Il a d'ailleurs souligné n'avoir appris que des années plus tard ces deux démarches de son associé. «Je n'étais pas content quand il m'a dit ça», a-t-il lancé à l'avocat René Houle, qui représente l'Association des constructeurs de routes et grands travaux du Québec.

«J'aurais aimé ça qu'il m'en parle, parce que si M. Bergeron avait dévoilé la rencontre avec mon associé, peut-être que ça aurait pu mettre ma vie en danger», a-t-il répondu à l'avocat. De qui avait-il peur ainsi? «De M. Milioto peut-être», a-t-il répliqué.

Au cours de son témoignage, M. Leclerc a également évoqué un autre phénomène qui n'était pas connu jusqu'ici: celui d'entrepreneurs qui vont sciemment chercher des documents d'appels d'offres tout en sachant qu'ils ne pourraient pas réaliser le projet, et ceci dans le but d'exiger des milliers de dollars à d'autres entrepreneurs uniquement pour «se tasser».

M. Leclerc a lui-même dû payer 50 000 $ pour écarter un entrepreneur qui était intéressé à un projet; il lui a donné 50 000 $ pour une fausse facture de coffrage de béton.

Dans un cas, un entrepreneur qui allait ainsi «chercher les plans juste pour se faire payer pour ne pas soumissionner» a tenté le même stratagème avec Garnier Construction. Nick Milioto, de Mivela Construction, a rapporté à M. Leclerc que Garnier lui avait dit qu'il allait s'occuper de lui et qu'il n'irait plus chercher les plans des projets.
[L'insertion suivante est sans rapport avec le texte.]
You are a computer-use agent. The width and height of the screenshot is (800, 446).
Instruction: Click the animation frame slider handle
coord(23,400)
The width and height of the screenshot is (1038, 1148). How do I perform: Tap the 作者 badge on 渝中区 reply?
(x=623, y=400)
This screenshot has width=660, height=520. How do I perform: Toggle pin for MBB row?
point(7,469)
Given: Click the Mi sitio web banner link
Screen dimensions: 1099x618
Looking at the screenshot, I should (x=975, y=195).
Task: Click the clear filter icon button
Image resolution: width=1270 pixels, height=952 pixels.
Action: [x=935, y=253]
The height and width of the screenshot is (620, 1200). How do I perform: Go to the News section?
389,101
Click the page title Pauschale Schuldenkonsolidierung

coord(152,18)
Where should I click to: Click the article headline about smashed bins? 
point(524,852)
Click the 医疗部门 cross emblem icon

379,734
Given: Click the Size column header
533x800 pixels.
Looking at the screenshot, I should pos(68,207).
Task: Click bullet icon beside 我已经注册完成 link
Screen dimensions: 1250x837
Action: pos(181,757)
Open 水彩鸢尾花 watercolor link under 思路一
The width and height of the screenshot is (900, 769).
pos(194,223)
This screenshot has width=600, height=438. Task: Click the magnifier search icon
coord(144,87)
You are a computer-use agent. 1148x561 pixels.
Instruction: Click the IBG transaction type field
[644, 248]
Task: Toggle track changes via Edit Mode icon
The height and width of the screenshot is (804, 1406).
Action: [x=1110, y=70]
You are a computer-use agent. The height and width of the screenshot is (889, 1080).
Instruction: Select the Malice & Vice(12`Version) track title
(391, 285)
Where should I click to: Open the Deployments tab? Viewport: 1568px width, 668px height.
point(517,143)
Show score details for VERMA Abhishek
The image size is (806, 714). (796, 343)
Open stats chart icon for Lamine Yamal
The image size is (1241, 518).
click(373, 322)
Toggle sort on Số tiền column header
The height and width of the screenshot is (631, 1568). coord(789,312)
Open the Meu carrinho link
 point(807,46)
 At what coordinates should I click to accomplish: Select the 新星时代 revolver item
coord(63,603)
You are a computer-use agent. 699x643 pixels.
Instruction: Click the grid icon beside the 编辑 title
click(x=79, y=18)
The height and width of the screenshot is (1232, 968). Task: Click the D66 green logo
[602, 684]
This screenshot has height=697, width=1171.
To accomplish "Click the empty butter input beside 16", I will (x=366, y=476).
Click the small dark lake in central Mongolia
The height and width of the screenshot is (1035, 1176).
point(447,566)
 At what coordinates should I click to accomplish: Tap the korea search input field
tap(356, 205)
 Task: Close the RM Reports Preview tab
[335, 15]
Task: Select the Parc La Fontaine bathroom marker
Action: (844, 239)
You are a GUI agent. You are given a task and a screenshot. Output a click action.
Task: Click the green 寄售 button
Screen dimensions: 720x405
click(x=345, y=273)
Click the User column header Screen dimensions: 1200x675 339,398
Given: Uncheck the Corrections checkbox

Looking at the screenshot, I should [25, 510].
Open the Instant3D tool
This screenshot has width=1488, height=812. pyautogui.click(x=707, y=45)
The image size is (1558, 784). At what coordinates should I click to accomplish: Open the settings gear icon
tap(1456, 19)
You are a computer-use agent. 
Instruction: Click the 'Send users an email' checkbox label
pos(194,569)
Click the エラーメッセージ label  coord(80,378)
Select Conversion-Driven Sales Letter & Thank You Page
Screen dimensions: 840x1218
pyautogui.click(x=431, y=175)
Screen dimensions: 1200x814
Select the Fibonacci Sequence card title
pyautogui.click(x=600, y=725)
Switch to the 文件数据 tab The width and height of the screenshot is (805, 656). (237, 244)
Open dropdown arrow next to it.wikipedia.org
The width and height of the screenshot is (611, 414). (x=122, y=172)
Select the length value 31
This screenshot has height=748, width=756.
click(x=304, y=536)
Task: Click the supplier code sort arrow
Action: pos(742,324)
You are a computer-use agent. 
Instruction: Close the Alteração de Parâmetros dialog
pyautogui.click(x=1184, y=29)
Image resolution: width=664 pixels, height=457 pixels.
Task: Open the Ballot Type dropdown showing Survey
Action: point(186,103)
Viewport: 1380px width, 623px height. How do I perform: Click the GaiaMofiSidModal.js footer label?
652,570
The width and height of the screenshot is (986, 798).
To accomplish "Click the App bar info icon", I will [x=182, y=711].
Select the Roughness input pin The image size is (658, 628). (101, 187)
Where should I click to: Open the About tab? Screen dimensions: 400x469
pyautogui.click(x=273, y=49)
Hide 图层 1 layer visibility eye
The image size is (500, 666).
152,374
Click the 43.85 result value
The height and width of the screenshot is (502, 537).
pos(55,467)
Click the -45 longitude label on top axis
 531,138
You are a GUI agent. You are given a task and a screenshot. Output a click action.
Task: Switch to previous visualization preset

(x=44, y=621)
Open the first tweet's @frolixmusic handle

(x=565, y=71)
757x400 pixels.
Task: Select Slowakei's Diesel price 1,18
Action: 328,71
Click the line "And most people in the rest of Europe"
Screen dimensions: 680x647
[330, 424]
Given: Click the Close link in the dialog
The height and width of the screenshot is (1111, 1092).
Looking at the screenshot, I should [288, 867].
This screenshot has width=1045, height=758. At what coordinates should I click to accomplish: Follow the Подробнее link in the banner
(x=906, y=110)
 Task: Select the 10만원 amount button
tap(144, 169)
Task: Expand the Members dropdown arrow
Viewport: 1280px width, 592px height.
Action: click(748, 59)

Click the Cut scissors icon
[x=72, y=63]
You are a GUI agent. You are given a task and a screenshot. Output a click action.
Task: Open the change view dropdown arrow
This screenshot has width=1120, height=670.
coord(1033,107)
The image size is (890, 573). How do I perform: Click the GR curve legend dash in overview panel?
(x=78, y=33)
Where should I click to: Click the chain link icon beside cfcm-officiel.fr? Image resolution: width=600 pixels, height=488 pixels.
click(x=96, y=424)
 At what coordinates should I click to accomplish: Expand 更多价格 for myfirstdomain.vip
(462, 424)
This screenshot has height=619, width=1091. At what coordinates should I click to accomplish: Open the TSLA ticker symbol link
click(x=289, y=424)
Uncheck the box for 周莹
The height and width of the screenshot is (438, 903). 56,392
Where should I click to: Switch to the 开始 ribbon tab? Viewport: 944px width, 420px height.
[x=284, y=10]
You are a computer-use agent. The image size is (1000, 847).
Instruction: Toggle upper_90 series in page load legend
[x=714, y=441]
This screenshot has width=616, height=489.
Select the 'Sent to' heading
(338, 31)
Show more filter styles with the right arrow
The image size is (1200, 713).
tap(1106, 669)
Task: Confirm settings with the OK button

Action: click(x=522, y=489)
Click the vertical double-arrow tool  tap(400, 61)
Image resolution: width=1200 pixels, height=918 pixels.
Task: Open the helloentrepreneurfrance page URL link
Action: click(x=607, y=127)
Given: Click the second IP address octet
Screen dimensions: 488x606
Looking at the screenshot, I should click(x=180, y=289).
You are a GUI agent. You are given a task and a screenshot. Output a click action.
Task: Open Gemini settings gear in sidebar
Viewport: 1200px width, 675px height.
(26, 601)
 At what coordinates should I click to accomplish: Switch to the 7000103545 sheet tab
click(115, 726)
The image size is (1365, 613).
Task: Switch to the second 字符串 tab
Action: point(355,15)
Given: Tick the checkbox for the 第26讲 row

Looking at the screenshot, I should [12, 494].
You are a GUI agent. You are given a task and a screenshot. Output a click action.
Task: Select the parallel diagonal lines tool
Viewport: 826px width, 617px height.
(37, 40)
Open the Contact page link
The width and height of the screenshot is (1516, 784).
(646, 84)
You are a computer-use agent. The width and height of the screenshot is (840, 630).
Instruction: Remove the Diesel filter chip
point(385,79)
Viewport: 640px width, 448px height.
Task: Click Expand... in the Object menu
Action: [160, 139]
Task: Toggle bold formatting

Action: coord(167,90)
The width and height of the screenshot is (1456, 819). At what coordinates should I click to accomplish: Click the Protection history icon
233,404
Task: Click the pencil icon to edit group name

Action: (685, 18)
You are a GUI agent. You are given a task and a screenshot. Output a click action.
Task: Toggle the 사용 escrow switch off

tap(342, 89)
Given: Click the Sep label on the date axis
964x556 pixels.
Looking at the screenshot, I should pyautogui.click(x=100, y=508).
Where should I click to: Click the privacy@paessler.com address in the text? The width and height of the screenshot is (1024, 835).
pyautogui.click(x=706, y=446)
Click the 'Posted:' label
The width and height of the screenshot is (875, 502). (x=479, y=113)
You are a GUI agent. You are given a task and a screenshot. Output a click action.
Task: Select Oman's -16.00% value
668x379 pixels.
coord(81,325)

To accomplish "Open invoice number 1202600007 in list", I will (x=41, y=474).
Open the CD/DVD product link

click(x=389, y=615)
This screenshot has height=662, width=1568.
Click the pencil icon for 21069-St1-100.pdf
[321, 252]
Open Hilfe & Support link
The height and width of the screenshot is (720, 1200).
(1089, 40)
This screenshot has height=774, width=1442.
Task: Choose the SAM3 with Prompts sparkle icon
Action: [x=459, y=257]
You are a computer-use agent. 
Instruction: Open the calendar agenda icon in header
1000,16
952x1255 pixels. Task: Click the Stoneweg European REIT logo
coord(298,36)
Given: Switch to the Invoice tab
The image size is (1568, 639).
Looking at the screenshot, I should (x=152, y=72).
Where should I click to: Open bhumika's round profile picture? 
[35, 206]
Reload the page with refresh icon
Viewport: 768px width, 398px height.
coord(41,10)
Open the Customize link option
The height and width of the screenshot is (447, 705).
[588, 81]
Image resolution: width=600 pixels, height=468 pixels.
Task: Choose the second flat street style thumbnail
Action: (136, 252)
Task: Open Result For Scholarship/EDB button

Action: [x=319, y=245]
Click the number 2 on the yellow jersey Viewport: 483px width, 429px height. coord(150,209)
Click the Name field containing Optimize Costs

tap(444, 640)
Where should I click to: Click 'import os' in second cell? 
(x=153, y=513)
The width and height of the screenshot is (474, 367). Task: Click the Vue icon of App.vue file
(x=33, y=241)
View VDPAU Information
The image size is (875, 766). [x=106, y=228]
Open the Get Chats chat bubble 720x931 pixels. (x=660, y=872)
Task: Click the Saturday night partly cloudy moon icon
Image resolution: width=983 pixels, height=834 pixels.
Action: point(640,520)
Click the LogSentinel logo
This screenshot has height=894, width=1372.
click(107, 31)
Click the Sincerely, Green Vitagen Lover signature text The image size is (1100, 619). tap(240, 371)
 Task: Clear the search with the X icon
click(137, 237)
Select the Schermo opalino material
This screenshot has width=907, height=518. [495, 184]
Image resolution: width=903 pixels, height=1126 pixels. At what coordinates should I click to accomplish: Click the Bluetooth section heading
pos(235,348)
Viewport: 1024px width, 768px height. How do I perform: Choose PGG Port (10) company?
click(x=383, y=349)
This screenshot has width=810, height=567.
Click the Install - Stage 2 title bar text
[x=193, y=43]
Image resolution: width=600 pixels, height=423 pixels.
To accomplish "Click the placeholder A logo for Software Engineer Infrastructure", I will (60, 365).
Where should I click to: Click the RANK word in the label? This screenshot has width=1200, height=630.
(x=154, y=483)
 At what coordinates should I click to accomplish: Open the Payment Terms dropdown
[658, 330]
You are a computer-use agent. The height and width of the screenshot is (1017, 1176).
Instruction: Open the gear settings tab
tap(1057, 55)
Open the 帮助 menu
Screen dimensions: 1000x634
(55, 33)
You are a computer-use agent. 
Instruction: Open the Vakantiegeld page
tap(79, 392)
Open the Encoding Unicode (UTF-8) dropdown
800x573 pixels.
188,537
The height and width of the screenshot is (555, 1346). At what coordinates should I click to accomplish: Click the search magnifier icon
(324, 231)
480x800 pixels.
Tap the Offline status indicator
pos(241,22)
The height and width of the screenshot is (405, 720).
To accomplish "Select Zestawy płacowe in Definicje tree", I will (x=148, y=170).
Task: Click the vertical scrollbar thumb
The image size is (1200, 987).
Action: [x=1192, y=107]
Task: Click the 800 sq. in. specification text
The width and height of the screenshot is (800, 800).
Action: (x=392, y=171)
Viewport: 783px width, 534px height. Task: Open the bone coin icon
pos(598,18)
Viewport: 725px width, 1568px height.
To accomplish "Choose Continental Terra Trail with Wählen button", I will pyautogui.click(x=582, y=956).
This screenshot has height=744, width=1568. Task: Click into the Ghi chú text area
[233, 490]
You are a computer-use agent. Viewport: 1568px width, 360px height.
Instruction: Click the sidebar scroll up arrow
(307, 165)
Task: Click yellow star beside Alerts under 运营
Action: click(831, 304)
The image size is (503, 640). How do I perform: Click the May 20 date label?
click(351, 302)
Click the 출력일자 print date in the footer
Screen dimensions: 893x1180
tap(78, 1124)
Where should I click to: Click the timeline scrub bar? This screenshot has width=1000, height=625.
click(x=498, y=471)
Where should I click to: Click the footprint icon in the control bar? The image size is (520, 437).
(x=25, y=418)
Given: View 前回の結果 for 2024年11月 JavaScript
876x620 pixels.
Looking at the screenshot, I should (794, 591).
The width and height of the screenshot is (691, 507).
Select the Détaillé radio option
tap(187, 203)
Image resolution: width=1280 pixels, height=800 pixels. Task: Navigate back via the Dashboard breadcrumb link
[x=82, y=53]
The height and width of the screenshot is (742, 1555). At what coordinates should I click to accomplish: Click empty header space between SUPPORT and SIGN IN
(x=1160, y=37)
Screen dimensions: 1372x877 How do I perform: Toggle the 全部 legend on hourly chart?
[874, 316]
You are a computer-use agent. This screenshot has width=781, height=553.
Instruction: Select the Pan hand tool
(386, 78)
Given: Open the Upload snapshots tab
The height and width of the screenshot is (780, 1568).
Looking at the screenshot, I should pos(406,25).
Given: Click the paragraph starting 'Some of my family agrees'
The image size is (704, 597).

M. Leclerc n'a effectivement plus vu cet entrepreneur dans les parages. «Il a sûrement eu une petite visite», en a-t-il conclu.

M. Leclerc estime n'avoir jamais vraiment réussi à se faire accepter par le groupe restreint d'entrepreneurs. Tout au plus obtenait-il des sous-contrats pour Mivela ou d'autres ou de petits contrats qu'aucun autre entrepreneur ne voulait. «J'ai eu des miettes seulement», a-t-il laissé tomber.

«Je ne peux pas vous dire» si Robert Marcil, le chef de la division de la voirie à l'époque, était au courant du système de collusion, a-t-il répondu à la procureure chef de la commission, Me Sonia Lebel.

Confirmation du v.g.

Le Bureau du vérificateur général a confirmé en partie le témoignage de l'entrepreneur Leclerc.

Par voie de communiqué, il a confirmé avoir eu en 2009, «une brève et unique rencontre avec un individu l'informant d'une potentielle collusion entre entrepreneurs faisant affaire avec la Ville de Montréal». Il ne fait toutefois pas référence à une rencontre en 2008.

Il justifie ainsi son mutisme par la suite. «Comme c'est le cas dans tous les dossiers dénoncés au Bureau du vérificateur général, les dénonciateurs sont avisés qu'aucun compte-rendu ne leur sera fait en ce qui concerne les suites données.»

Le Bureau du vérificateur général rappelle qu'il avait déjà dénoncé dans son rapport annuel de 2009 le fait que plusieurs arrondissements de la Ville de Montréal confiaient leurs contrats aux mêmes entrepreneurs.